Leaving the room - great idea, when you need to calibrate stuff. Always. It's a process(easy for me to give an opinion when not in that atmosphere!).

These situations are laden with emotional weight. It gets simpler, just keep reflecting, keep your memories engaged & assimilate, you will come across 'awkward situations' again & again & soon they will be easier to engage-with, as you'll have formed your own reaction/response, and it will be done with your own, purpose- one that you & you alone, feel confident in/of! Give yourself time. 😘
 
honestly, I admitted last night that I sometimes glorify drugs and look forward to that secret day that I can use again, just a quick and single dabble.
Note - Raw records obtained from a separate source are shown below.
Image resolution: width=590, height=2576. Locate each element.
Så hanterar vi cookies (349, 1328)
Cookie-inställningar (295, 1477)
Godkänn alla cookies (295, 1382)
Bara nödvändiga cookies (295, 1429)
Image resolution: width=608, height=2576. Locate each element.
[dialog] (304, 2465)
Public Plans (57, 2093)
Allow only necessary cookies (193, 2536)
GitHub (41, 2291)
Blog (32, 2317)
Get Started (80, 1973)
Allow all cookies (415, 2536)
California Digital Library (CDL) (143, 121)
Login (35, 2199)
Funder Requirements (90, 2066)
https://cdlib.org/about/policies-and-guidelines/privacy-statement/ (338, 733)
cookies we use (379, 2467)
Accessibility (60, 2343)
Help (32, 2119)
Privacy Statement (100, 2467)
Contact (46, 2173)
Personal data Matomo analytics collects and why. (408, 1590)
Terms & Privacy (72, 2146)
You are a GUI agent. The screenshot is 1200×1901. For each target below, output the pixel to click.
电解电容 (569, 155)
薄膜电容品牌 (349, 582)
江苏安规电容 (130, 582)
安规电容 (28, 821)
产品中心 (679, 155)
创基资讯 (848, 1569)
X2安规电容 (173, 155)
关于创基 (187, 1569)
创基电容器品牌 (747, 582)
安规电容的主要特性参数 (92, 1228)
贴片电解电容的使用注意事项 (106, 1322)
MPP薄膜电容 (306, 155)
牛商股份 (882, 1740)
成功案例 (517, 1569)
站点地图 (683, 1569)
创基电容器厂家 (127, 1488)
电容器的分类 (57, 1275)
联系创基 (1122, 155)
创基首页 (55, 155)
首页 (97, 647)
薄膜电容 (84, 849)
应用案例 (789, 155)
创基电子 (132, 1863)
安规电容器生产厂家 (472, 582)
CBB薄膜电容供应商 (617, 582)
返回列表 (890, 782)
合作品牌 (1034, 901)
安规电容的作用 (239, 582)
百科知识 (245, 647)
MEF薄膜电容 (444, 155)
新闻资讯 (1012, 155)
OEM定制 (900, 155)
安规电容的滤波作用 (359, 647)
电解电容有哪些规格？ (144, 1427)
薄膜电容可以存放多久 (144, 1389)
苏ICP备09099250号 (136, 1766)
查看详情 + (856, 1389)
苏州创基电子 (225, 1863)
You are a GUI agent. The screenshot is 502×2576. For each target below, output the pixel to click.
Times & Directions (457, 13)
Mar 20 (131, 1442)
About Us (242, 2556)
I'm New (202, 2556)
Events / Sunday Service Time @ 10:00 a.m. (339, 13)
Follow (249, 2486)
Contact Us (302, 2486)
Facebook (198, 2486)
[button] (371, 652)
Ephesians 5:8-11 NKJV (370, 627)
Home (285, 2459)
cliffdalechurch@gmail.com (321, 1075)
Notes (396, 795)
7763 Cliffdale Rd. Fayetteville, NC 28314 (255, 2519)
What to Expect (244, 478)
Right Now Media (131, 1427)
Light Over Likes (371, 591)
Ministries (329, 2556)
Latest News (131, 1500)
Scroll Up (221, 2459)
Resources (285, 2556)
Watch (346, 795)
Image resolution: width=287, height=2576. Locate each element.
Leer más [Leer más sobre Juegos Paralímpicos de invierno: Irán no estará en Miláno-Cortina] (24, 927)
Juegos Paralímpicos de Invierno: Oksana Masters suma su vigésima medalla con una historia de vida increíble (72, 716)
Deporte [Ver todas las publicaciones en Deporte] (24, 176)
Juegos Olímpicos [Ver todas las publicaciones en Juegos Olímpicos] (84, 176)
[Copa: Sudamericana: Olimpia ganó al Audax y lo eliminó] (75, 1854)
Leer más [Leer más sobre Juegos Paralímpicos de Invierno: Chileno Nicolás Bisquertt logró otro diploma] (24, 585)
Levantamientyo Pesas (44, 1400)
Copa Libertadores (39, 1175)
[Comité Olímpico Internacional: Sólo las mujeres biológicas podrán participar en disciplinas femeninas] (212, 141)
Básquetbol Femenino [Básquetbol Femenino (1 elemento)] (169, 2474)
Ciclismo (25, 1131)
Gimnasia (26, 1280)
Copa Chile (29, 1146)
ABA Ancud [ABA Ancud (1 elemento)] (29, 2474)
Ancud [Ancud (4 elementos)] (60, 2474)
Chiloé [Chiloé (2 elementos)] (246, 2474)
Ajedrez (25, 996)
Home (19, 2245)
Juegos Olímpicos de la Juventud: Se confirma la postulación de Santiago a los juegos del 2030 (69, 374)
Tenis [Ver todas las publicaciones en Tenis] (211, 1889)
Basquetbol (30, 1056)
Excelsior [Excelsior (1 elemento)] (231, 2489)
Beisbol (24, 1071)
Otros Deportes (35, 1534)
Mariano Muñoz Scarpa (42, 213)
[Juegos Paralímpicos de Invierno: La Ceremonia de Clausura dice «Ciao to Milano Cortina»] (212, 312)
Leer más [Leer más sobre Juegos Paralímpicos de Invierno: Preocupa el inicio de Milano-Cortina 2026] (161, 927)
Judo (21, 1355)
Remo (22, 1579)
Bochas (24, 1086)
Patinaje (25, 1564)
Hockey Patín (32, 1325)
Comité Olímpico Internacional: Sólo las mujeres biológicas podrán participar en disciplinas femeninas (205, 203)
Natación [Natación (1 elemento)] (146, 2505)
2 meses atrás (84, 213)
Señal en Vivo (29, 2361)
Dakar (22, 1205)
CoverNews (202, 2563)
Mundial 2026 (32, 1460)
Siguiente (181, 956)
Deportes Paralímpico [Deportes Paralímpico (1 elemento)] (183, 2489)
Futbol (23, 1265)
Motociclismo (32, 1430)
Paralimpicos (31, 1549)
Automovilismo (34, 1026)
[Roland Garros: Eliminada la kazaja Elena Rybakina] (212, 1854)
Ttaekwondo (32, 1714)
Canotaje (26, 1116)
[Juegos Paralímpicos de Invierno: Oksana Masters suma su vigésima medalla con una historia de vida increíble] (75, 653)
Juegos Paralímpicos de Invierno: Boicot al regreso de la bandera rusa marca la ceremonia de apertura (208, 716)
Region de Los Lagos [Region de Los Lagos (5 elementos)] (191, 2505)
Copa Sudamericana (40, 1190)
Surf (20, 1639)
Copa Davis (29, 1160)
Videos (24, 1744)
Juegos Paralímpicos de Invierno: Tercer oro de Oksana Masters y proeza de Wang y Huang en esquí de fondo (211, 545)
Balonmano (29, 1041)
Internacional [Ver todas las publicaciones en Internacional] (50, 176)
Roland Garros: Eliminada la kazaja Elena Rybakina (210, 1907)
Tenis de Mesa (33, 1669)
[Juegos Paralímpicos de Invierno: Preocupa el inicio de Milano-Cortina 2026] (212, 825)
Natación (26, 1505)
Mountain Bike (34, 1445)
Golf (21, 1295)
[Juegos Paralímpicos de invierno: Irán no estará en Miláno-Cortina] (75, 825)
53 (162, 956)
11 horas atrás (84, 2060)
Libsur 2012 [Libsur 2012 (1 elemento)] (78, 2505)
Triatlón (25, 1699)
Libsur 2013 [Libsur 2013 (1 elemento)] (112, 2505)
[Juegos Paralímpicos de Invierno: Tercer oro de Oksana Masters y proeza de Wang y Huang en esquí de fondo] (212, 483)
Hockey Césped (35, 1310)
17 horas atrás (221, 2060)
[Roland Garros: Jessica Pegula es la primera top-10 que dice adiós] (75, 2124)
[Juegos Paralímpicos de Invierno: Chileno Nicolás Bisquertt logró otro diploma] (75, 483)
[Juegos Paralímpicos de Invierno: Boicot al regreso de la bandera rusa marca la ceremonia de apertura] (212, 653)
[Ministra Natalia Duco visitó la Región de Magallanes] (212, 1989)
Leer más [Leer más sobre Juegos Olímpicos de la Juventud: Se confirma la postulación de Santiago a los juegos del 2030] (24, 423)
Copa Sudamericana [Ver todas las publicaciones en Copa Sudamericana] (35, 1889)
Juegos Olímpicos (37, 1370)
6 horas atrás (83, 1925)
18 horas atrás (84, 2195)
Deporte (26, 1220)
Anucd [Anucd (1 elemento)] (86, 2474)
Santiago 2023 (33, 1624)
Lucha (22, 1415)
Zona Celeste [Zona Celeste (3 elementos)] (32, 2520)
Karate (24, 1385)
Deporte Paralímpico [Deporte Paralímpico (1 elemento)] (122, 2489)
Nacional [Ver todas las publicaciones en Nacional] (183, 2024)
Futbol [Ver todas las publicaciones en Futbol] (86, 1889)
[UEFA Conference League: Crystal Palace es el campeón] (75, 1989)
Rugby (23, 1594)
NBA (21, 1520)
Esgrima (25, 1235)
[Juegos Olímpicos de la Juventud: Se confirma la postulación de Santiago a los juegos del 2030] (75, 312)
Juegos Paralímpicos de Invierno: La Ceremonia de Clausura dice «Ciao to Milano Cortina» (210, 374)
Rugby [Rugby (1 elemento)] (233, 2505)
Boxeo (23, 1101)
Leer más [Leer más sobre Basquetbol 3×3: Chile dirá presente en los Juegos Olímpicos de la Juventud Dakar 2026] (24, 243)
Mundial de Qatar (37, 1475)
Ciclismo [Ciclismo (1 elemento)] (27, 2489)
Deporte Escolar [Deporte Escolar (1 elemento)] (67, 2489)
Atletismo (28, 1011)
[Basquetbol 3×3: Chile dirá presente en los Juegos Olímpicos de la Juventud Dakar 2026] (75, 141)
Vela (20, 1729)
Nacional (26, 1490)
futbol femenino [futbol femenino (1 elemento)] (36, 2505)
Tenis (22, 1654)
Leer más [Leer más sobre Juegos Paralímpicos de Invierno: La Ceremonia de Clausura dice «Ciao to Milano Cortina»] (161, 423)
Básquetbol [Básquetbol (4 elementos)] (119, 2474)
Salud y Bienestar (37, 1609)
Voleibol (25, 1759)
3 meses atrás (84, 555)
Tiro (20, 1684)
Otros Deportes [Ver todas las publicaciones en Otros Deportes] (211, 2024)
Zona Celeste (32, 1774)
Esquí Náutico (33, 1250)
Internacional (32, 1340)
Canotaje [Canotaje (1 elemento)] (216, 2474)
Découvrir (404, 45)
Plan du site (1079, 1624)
it doesn't work like that.

group leader recommended I write a list of all the negative effects drugs had on me, others, and my mental health.

then coincidentally we spend the last group talking about honesty. how it is a highly respected trait and one addicts struggle w. I never want to get to the point where my inner circle (lol what inner circle) questions whether or not I'm high, when I'm in fact sober. I need to be honest though if I do relapse
 
past self:
child - shy, innocuous, only cry when strangers would goochy-goo me.
teen: more confident, goofy, outgoing
young adult: unstable, wreckless

current self: still shy, still goofy outgoing, still unstable but more wise, confused on who I am a lil bit but not stressing over it because..

future self: stable in all areas (relationship, mental health, finances,), forgiving, patient, selfless, and ofc more wise and insightful w age

we also did mindfulness yesterday. have a packet of that summary was like, just ground urself and breathe!
 
how you getting on @mtu mwendawazimu?

how did you get on with the mindfulness? it takes some commitment to get results, but i found it amazing. currently haven't meditated in weeks though, really need to get back in the habit.
 
My advice. Be careful of the amount of time you spend on Bluelight.

I love this forum, and it had probably saved my life on countless occasions and brought me peace of mind.

However, it can be insanely triggering if you're not careful. I speak from experience here.
 
how you getting on @mtu mwendawazimu?

how did you get on with the mindfulness? it takes some commitment to get results, but i found it amazing. currently haven't meditated in weeks though, really need to get back in the habit.

Doing well. Thank you for the thought. I graduate this week.

My advice. Be careful of the amount of time you spend on Bluelight.

I love this forum, and it had probably saved my life on countless occasions and brought me peace of mind.

However, it can be insanely triggering if you're not careful. I speak from experience here.

Thank you, may leave the forums now.

Love you all, may update.
 
Had a beer and immediately called my guy. He wasn't around.

That was the only relapse.

Sober from hard drugs since April 2nd.

Ran 2 miles last Tuesday.

Gambling a bit in this shit storm market but making out surprisingly with put options and day trading upstart.